В ужасах войны кровавой
Я опасности искал,
Я горел бессмертной славой,
Разрушением дышал;
И в безумстве упоенный
Чадом славы бранных дел,
Посреди грозы военной,
Счастие найти хотел!..
Но судьбой гонимый вечно.
Счастья нет! подумал я.
Друг мой милый, друг сердечный,
Я тогда не знал тебя!
О, мой милый друг! с тобой
Не хочу высоких званий,
И мечты завоеваний
Не тревожат мой покой!
Но коль враг ожесточенный
Нам дерзнет противустать,
Первый долг мой, долг священный —
Вновь за родину восстать;
Друг твой в поле появится.
Еще саблею блеснет,
Или в лаврах возвратится.
Иль на лаврах мертв падет!..
Полумертвый не престану
Биться с храбрыми в ряду,
В память Лизу приведу…
Встрепенусь, забуду рану,
За тебя еще восстану
И другую смерть найду!
 
   Он читал стихи страстно, самозабвенно. Лиза неотрывно смотрела на него довольными ласковыми глазами, щеки ее окрасились легким румянцем. И когда прозвучали последние строки, она непроизвольно протянула ему свои руки. Это было лучшим признанием, что стихи ее тронули.
   Он был счастлив!

VII

   Денису Васильевичу снова предстояла разлука. Необходимо было, прежде чем справлять свадьбу, позаботиться об устройстве удобной квартиры, и в начале ноября, простившись с невестой, он отправился в свою дивизию, стоявшую близ города Вильно.
   Довольно быстро и успешно управившись там с делами, он намеревался в конце того же месяца возвратиться обратно, но неожиданно маршрут пришлось изменить. Дениса Васильевича известили, что его сообщение о помолвке принято государем милостиво и на днях будет дан высочайший рескрипт о пожаловании ему шеститысячной годовой аренды. Надо ехать в Петербург, чтоб поскорей оформить это дело.
   И хотя ему взгрустнулось при мысли об отдаляющемся свидании с Лизой, эта поездка в столицу все же была приятна. Ведь все так хорошо в последнее время ладилось, что просто удивительно! Его не покидало радостно-приподнятое настроение, знакомое каждому, кто после длительной полосы неудач вдруг начинает ощущать, что фортуна как будто становится к нему милостивей.
   Петербург показался Денису Васильевичу на этот раз куда более привлекательным, чем раньше. Многих зданий, украсивших в последние годы столицу, он еще не видел и рассматривал их теперь с восхищением. Особенно сильное впечатление произвел Казанский собор.
   Император Павел, как было известно, требовал, чтоб архитектор Воронихин, строивший собор, старался во всем сделать его подобным римскому собору Петра.

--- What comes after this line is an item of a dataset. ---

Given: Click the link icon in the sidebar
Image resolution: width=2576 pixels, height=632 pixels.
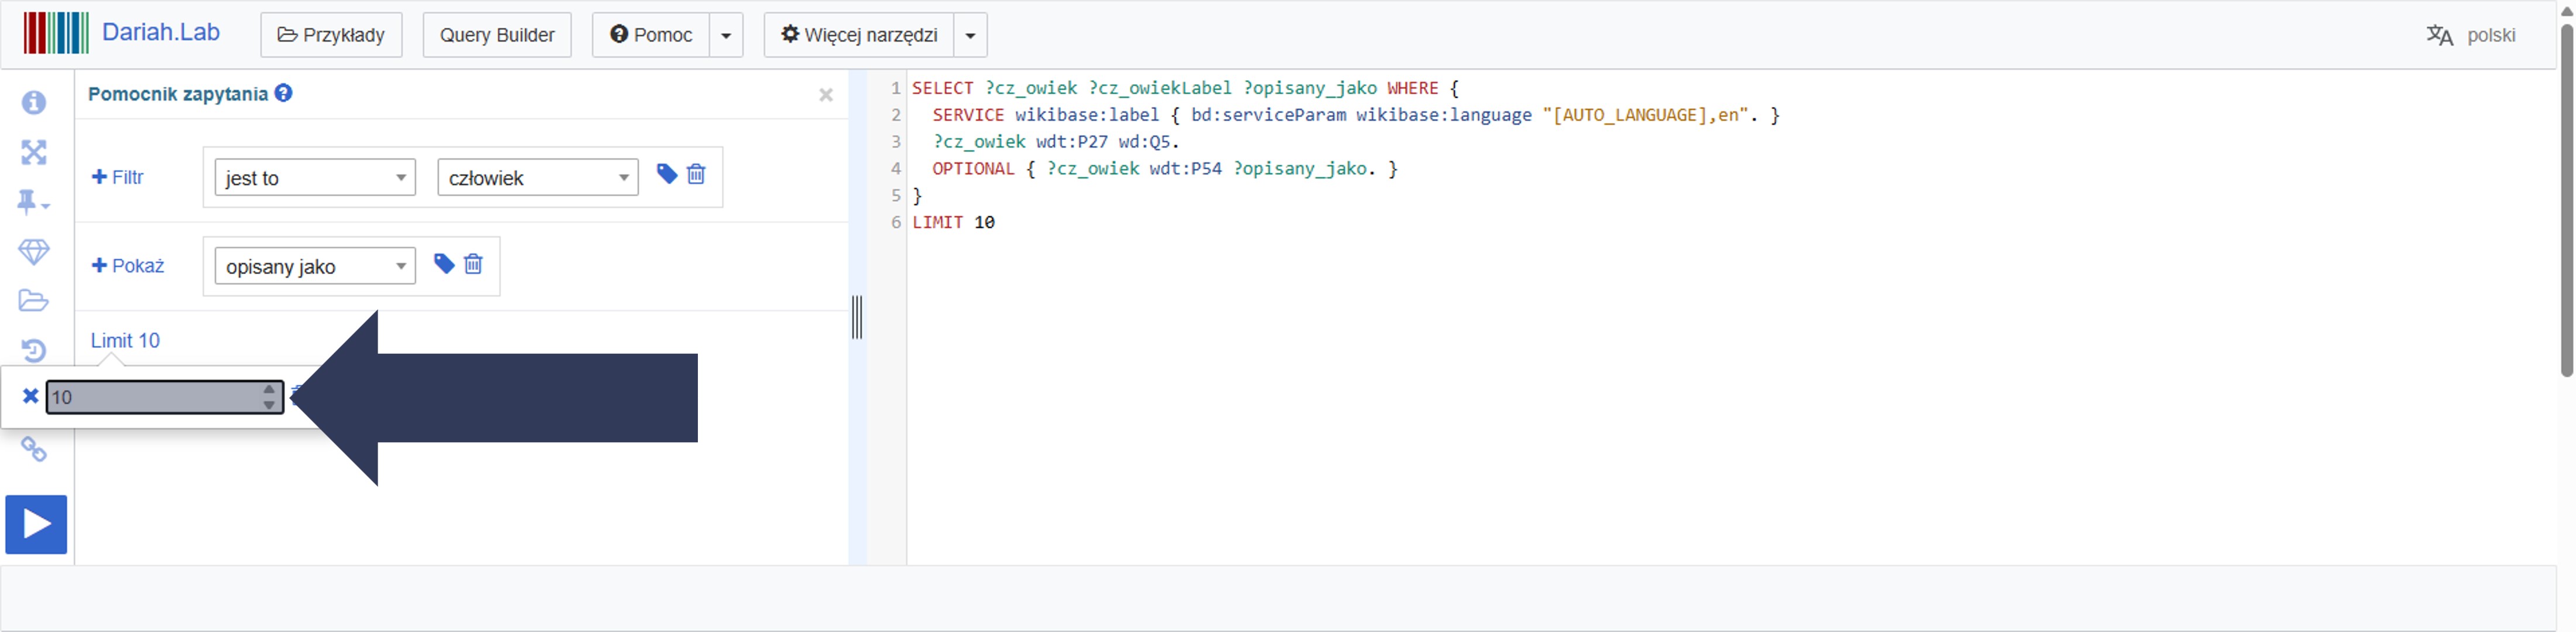Looking at the screenshot, I should pyautogui.click(x=34, y=450).
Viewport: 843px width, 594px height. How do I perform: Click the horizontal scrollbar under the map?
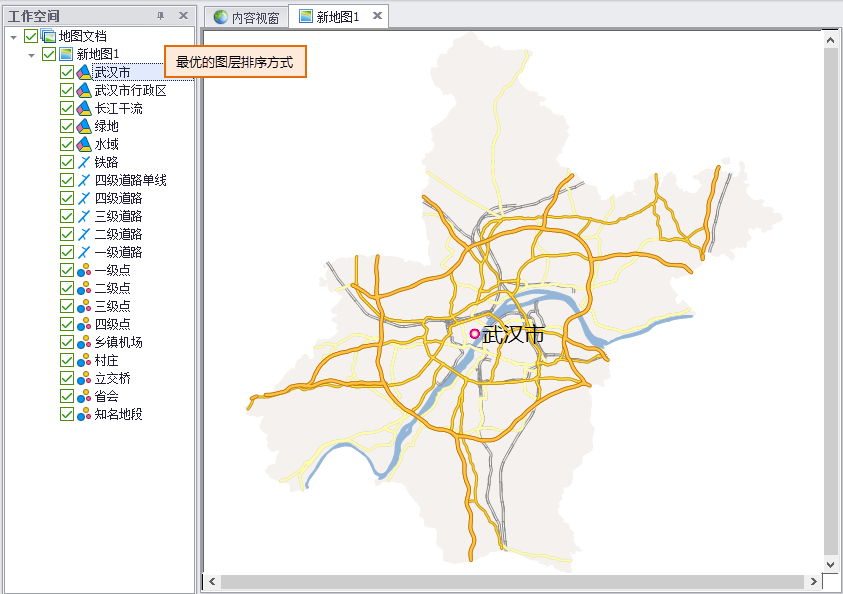pyautogui.click(x=511, y=581)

Но гениальный русский зодчий, бывший крепостной человек графа Строганова, поступил по-своему, создав совершенно оригинальное строение, поражавшее взгляд величественной красотой.
   «Прежде чем приступить к рассмотрению сего изящного произведения искусства, – прочитал Давыдов в только что изданной и купленной книжке «Достопамятности Санкт-Петербурга», – порадуемся, что оно вышло из рук российских художников без всякого содействия иностранцев, – равно как и все материалы, на сооружение сего храма употребленные, заимствованы из недр нашего отечества… Воспоминание о сем перейдет в потомство и послужит, конечно, уликою завистникам, утверждающим, что русские лишены творческого гения, что им в удел досталось одно подражание…»

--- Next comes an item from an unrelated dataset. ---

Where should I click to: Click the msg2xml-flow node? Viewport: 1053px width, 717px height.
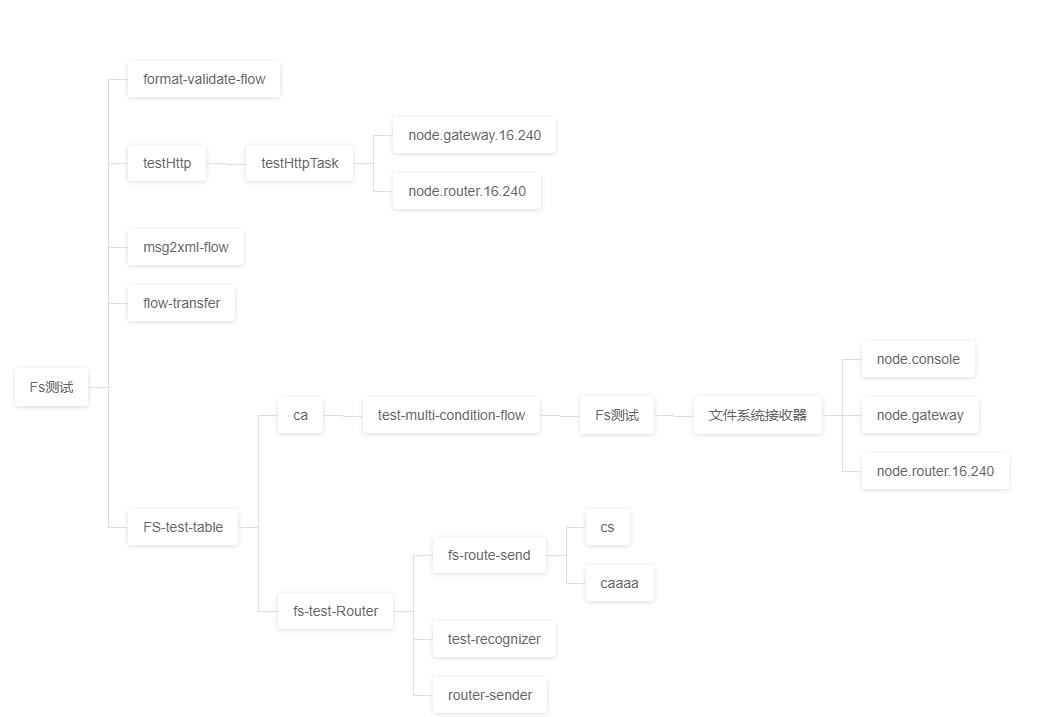coord(186,247)
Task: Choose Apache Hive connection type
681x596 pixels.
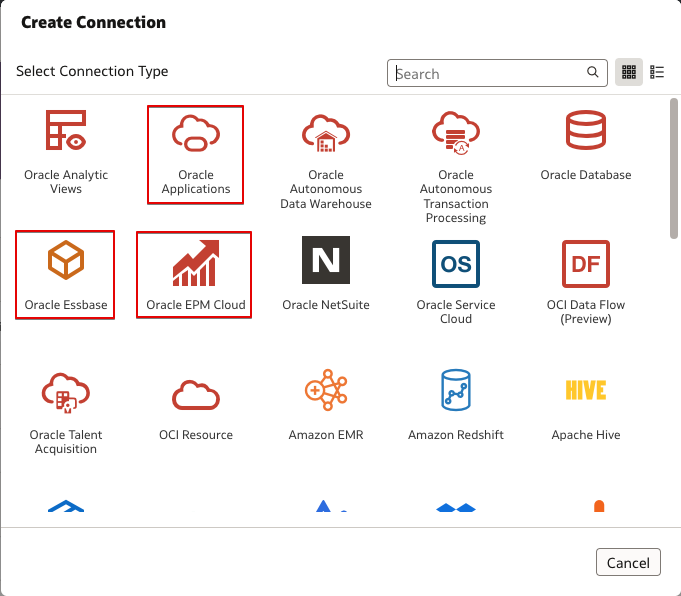Action: click(x=586, y=405)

   Эти строки крепко западали в душу. Денис знал, что среди некоторой части дворянства, а в особенности в придворных кругах, находилось немало лиц, до сих пор все иноземное предпочитавших русскому. Сколько раз приходилось вступать в жаркие схватки с этими господами, доказывать их заблуждения!

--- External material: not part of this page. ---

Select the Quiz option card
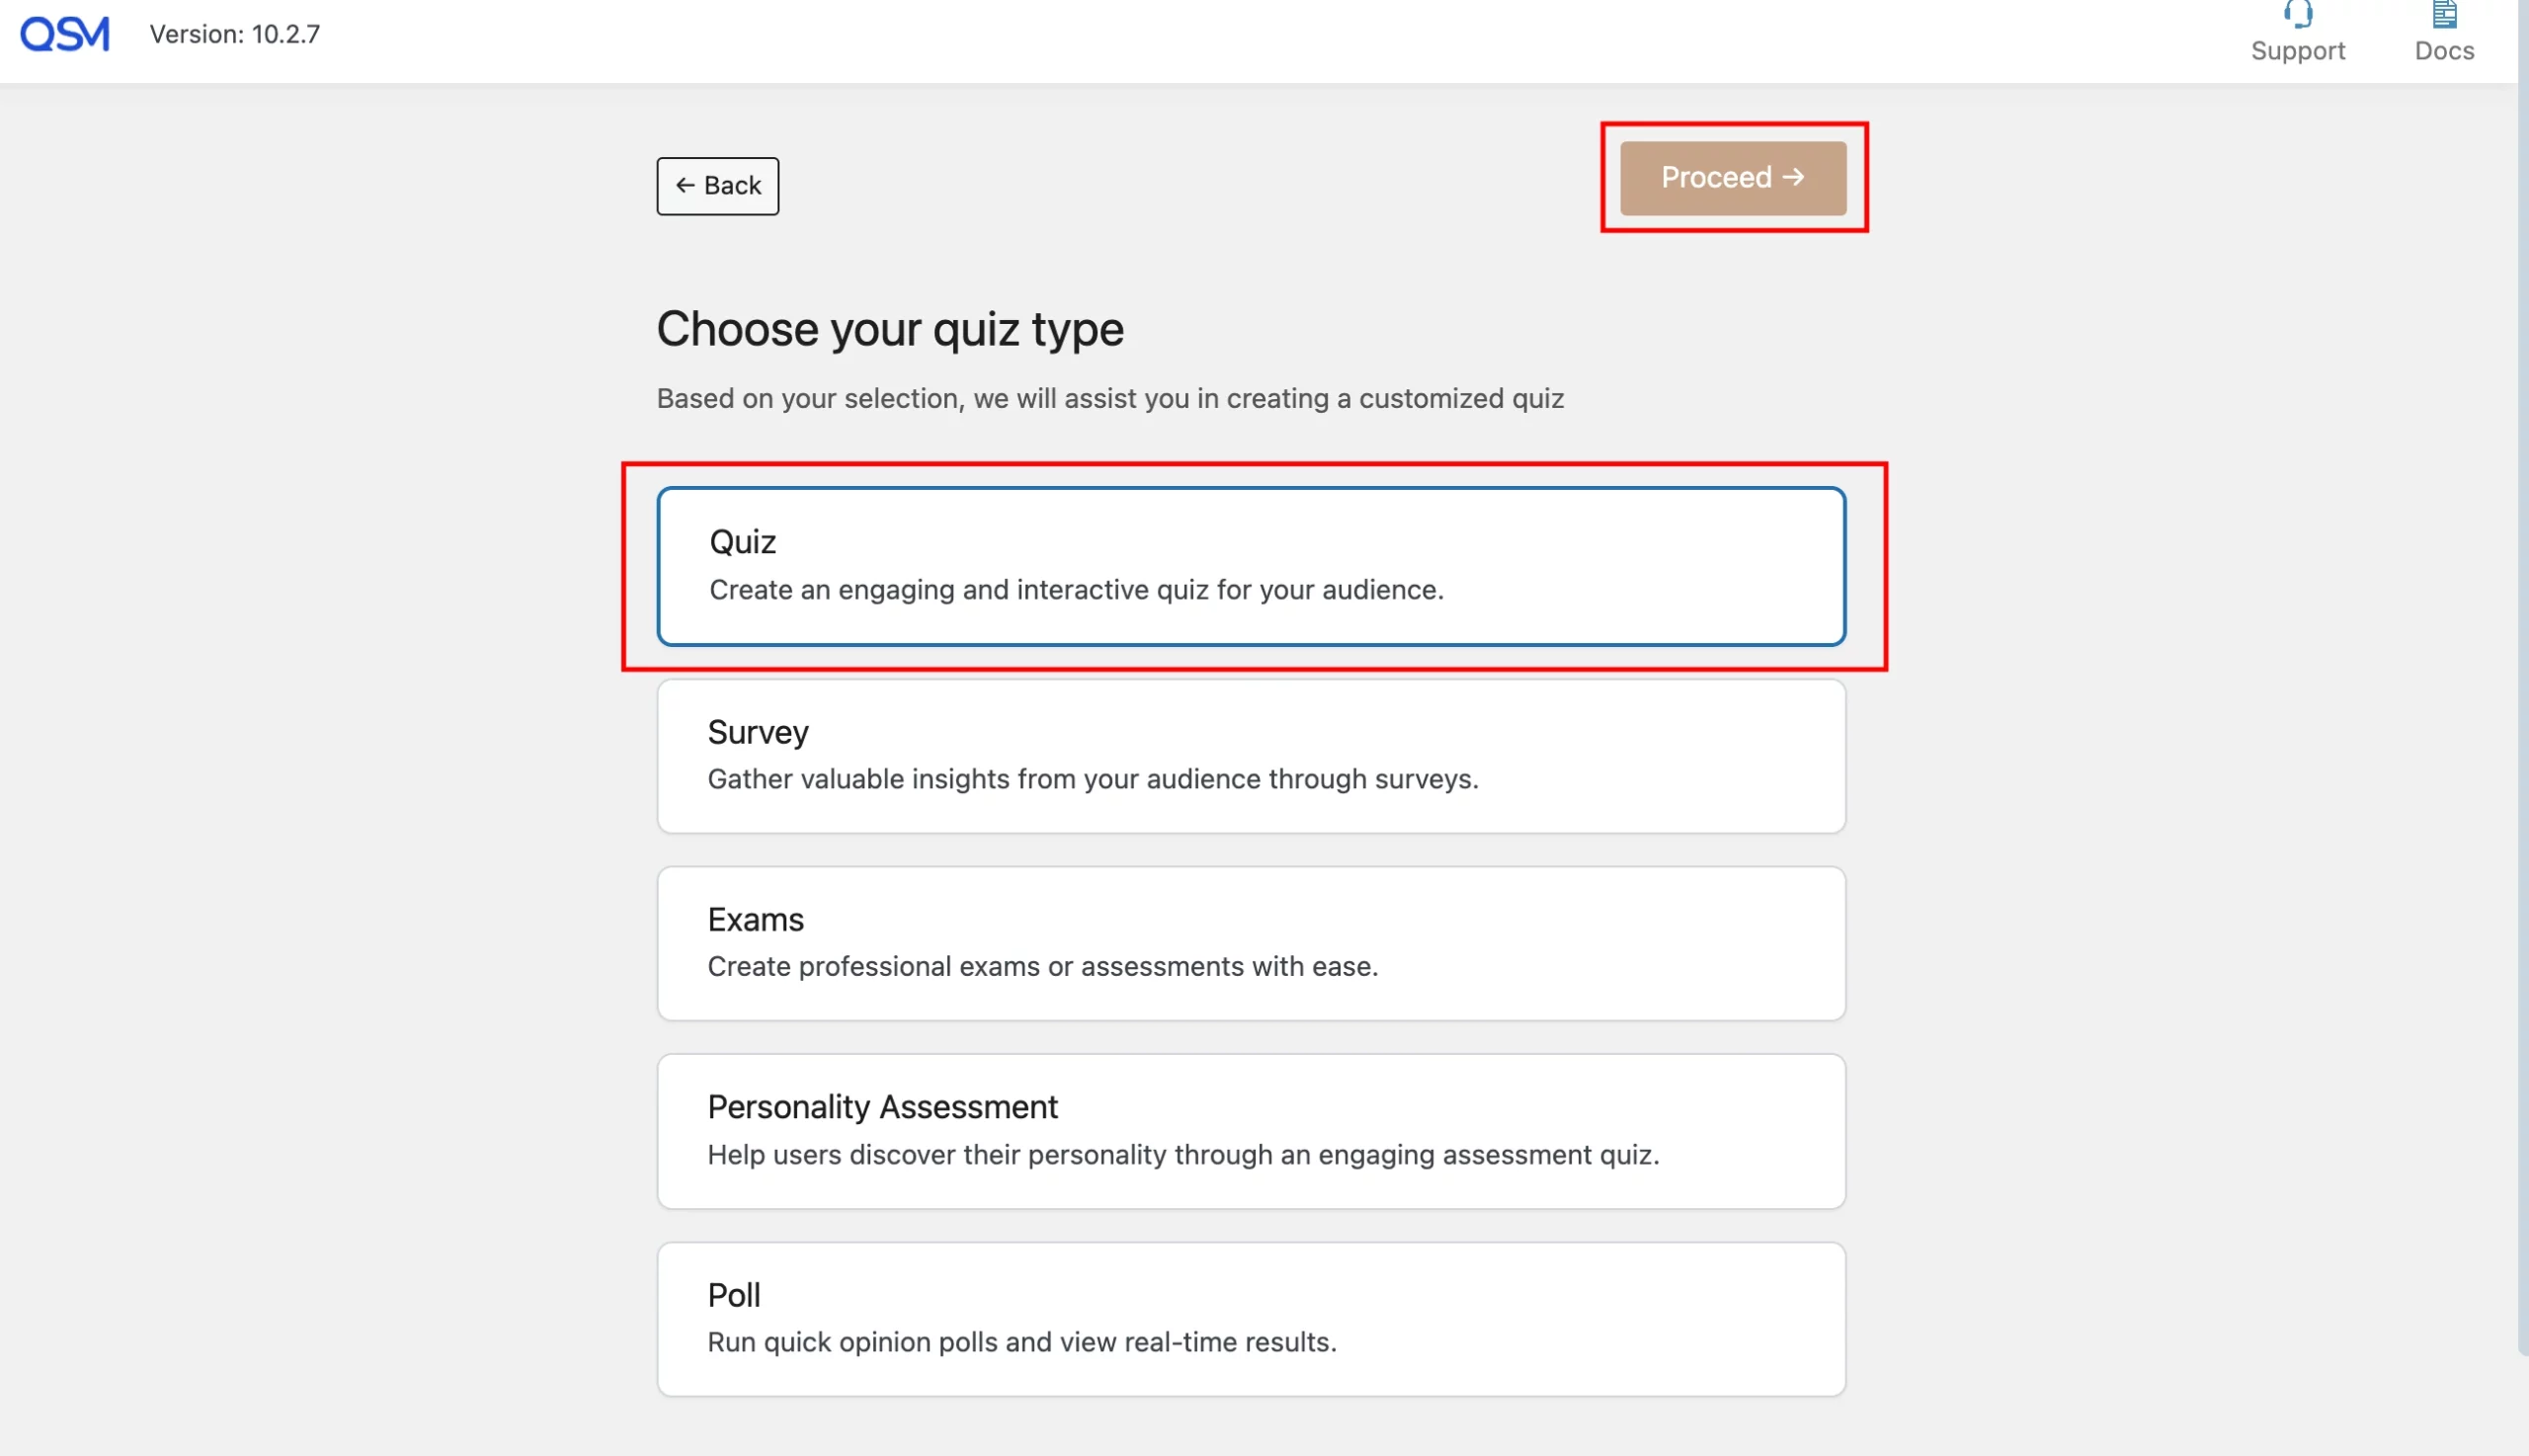2529x1456 pixels. coord(1250,566)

   И теперь, зайдя в собор, любуясь своеобразием внутренней его отделки, великолепной скульптурой и живописью, он с гордостью думал о том, какое большое счастье быть сыном великого народа, столь прославившего себя и бессмертными подвигами и гениальными творениями.
   Вдвойне дорого было это здание тем, что под сводами его покоился прах Михаила Илларионовича Кутузова.
   С благоговейным чувством долго и неподвижно стоял Денис Васильевич у священной гробницы.
   В памяти невольно одна за другой оживали встречи с великим полководцем. Вставало перед глазами и раннее августовское утро, когда Кутузов осматривал войска на марше близ Царева Займища. Представлялась разоренная смоленская деревенька, тесная, с бревенчатыми стенами и низким закопченным потолком горница, где Михаил Илларионович так просто и сердечно беседовал с ним о партизанских делах. Но особенно ярко рисовался последний прием у Кутузова, происходивший в конце марта тринадцатого года, незадолго до его кончины, в Калише, где стояла главная квартира российской армии.
   Денис Васильевич находился тогда в самом отчаянном положении. Барон Винценгероде отстранил его от должности и отдал под суд за самовольное занятие Дрездена. Вся надежда была на Кутузова, он один мог спасти от предстоящего позора, но как к нему проникнуть? Здоровье Михаила Илларионовича заметно слабело, он почти не вставал с постели, приемы были строго ограничены. И все же, узнав от генерала Коновницына о приключившемся с Давыдовым несчастье, Кутузов сам велел тотчас же разыскать его, пригласить к себе.
   – Садись сюда, голубчик, – произнес тихим голосом фельдмаршал, указывая Давыдову на стоявшее близ кровати кресло. – Да расскажи поподробней про свою историю…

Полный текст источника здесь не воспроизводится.